The Minister was given a personal tour of the new facility by May Gilsenan LEMT, during which she pointed out that the new station is five times bigger than the previous station and has a double indoor parking garage with six outdoor parking bays under cover. The new facility has an 8 to 10 seating fully equipped kitchen area and new rest rooms. There is a very large unisex locker room with two separate shower changing areas.
But what must be seen is the magnificent mural of the Children of Lir painted by local artist Colette Kearney. There is an equally impressive second mural in the new Reflection Room for staff who need some quiet time.

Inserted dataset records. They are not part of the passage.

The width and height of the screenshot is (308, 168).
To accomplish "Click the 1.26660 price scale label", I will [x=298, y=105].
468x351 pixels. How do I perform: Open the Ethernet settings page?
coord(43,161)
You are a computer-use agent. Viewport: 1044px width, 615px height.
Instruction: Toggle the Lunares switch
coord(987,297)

There are also offices for the LEMT’s and a separate office for the ORM. The whole of the building is protected with state of art security, with card swipe for every access point.

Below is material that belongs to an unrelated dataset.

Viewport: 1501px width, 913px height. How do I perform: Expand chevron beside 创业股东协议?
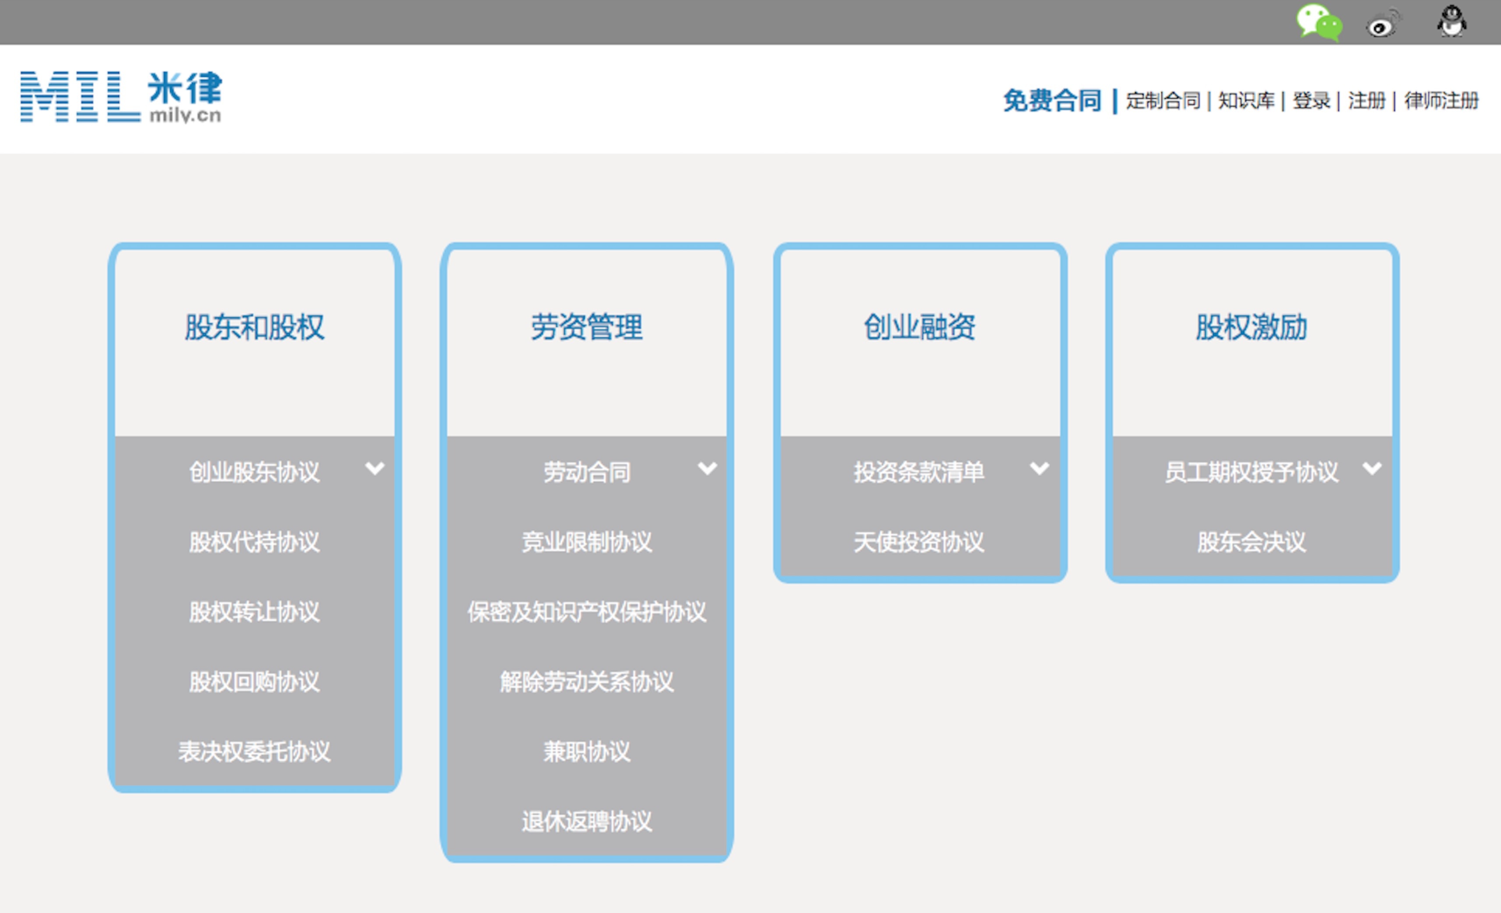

While in Mullingar station the Minister spoke about how he saw the ambulance service developing in the future.
One of his basic points was that the service would assist the hospital ED Departments with overcrowding as part of the new initiatives coming as part of future management plans.
After the official part of the visit the Minister asked to meet with members of staff to have a “chat”.
Those members of staff who attended the meeting where surprised that the Minister spoke with the staff without anybody from NAS or HSE management present. This allowed staff to speak freely and candidly.
The first issue raised with the Minister was the future for the ambulance service and he was asked whether he realised that every EMT, paramedic and advanced paramedic below officer grade was not graded within the HSE.
Minister Donnelly seemed genuinely surprised at this information. He was also informed that paramedics are classed as drivers with extra duties which again seemed to be really puzzling to the Minister.
One example outlined to the Minister highlighted the issue of lack of grading where a staff member told of how he gained a position on a panel with the Department of Justice.
However, he could not take up the role because after 22yrs service in NAS he was not graded and would have to start at Grade 1 again.
The Minister showed some confusion on this matter and was completely unaware that this kind of situation can arise.
The Minister set out his vision for how he sees the service moving forward and was complimentary on the high level of professionalism in the ambulance service.
On the ongoing negotiations on the issue of Rolls and Responsibilities, the Minister stated that unfortunately that was out of his remit as it is a matter that comes under the Department of Expenditure and Reform. However, he did say that he felt that it should be examined further.
The Minister also expressed his frustration at how long it is taking the HSE to open new ambulance stations around the country, and he quoted the example of the situation in Carlow where he had personally witnessed the difficult working conditions for staff there.
In general, those who attended the meeting felt it had been a productive discussion and felt that the Minister had genuinely engaged with the staff concerns.
Concluding what had been a long day, the Mullingar ambulance station wished the Minister well, and expressed the hope that he had taken on board the views and concerns of the staff members.